When they are working outside the United States, most US citizens and permanent residents (i.e., green card holders) will be required to file income tax returns in both their Host country and in the United States. Filing two sets of returns can be a headache for the taxpayer, but it does not necessarily mean that they will be taxed twice on the income earned while working abroad.
It may seem counterintuitive to a US citizen or permanent resident (i.e., a green card holder) who has just taken a new international job, that most will still be required to file US federal income tax returns after relocating. In addition to filing income tax returns, mobile employees may also have other filing obligations including estate or gift tax returns, estimated tax payments, and foreign bank account reports.
If you have employees working outside the United States who are US citizens or permanent residents (i.e., a green card holder), these individuals will need to continue filing US tax returns to declare all of the income they earn in both the United States and their Host country. This requirement does not change if they are employed or paid from a non-US employer. Additionally, most of the tax rules that apply to taxpayers living in the United States will also apply to US persons operating overseas. The result may be that an overseas employee will be subject to tax in both the US and other jurisdictions.
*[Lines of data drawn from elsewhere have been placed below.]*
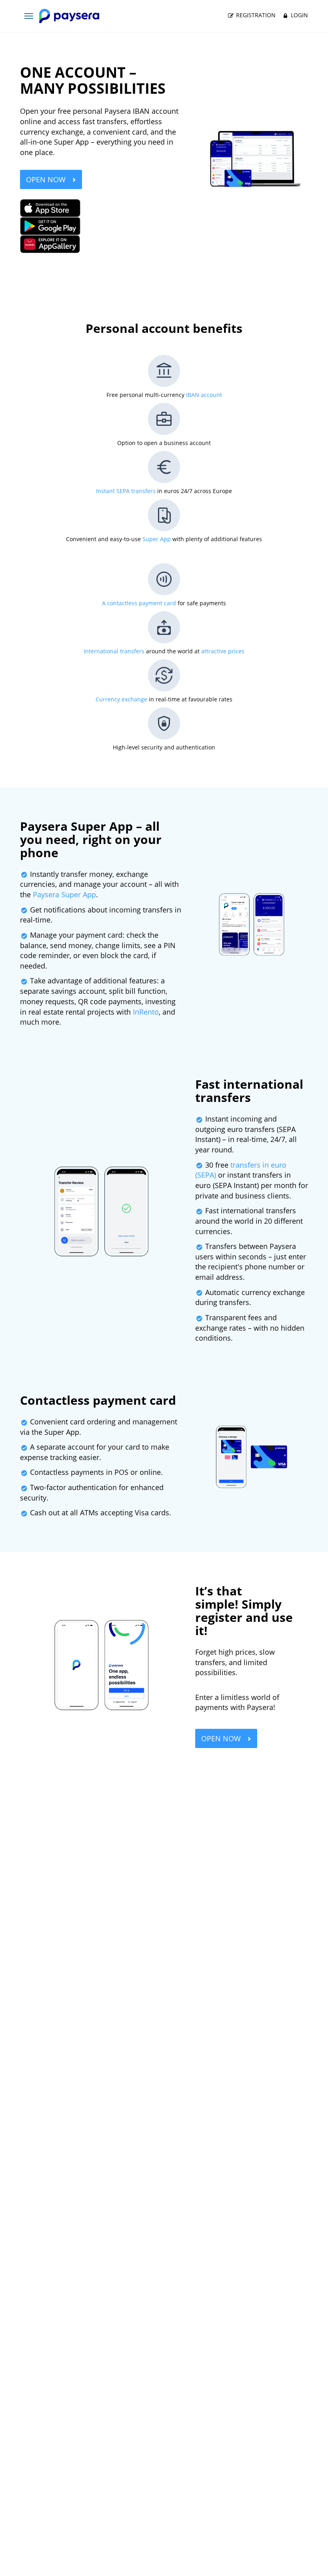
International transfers (114, 651)
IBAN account (204, 395)
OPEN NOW (47, 179)
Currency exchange (121, 699)
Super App (156, 539)
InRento (146, 1012)
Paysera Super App (64, 894)
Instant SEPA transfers (126, 491)
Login (298, 15)
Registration (255, 15)
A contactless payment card (139, 603)
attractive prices (222, 651)
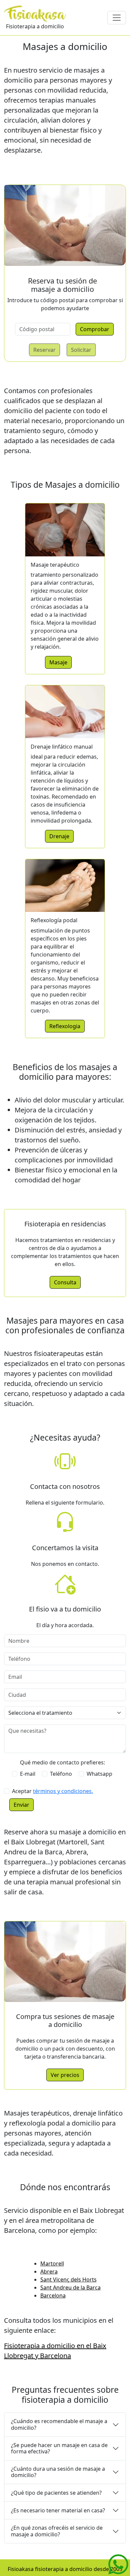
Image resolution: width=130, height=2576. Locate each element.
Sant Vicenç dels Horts (68, 2279)
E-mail (27, 1773)
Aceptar (52, 1791)
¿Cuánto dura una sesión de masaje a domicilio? (58, 2472)
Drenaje (59, 836)
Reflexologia (64, 1026)
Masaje (58, 662)
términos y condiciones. (63, 1791)
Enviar (21, 1804)
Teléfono (61, 1773)
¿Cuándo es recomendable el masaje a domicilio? (59, 2424)
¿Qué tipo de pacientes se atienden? (56, 2492)
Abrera (49, 2271)
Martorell (52, 2263)
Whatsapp (99, 1773)
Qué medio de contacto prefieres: (62, 1762)
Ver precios (65, 2075)
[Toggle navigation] (116, 17)
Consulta (65, 1282)
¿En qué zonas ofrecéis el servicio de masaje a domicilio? (57, 2531)
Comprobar (94, 329)
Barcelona (53, 2295)
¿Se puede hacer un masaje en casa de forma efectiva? (59, 2448)
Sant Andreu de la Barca (70, 2287)
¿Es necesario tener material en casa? (58, 2510)
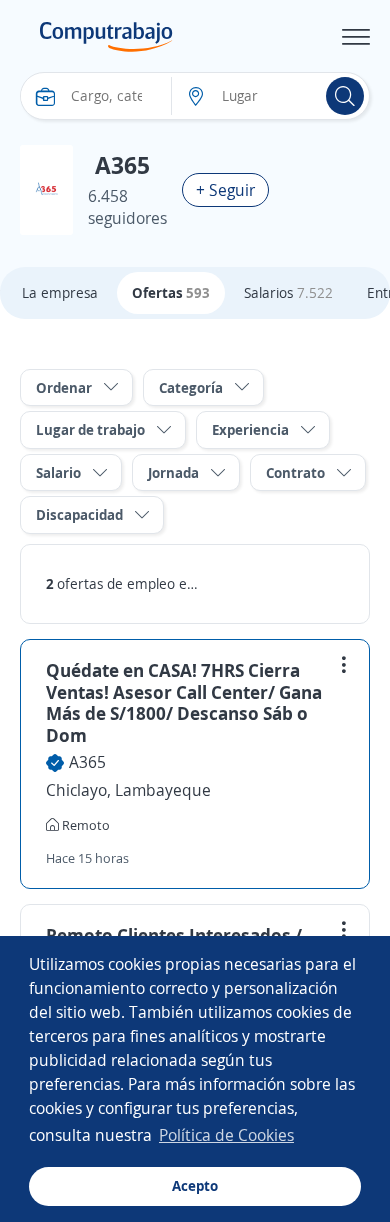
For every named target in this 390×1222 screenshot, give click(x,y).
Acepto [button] (195, 1185)
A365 (87, 762)
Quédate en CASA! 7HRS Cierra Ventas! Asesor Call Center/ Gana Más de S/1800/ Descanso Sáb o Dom (184, 702)
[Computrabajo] (106, 37)
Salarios (288, 292)
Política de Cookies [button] (226, 1135)
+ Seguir (225, 190)
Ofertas (171, 292)
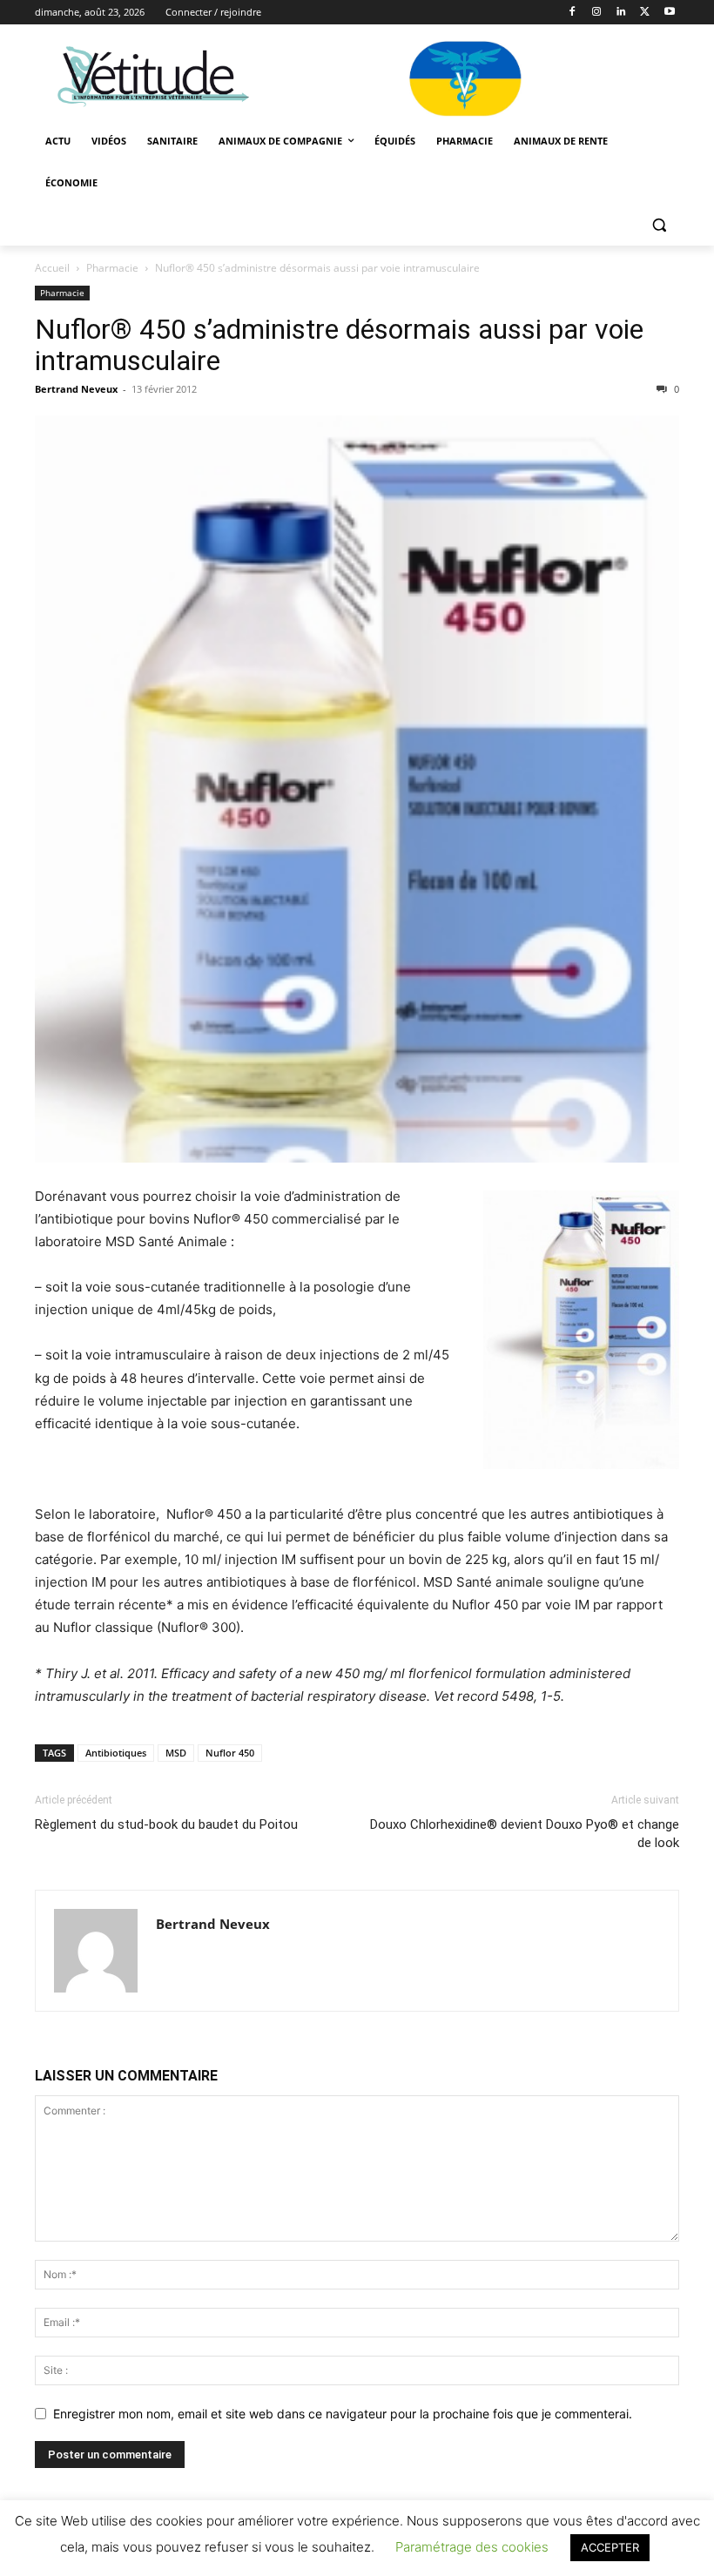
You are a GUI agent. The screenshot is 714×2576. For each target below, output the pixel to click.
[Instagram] (597, 13)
Most companies recognize that sending an employee overseas for a long-term assignment or permanent relocation can create a broad range of issues for both the employee and employer. Those companies are aware that they will likely need to provide the mobile employee with assistance in addressing such issues as visas, work permits, and travel and relocation expenses. The fact that the employee and employer are likely facing a new tax environment following the move is sometimes unknown or may even be kicked down the road to be dealt with after the other issues have been resolved.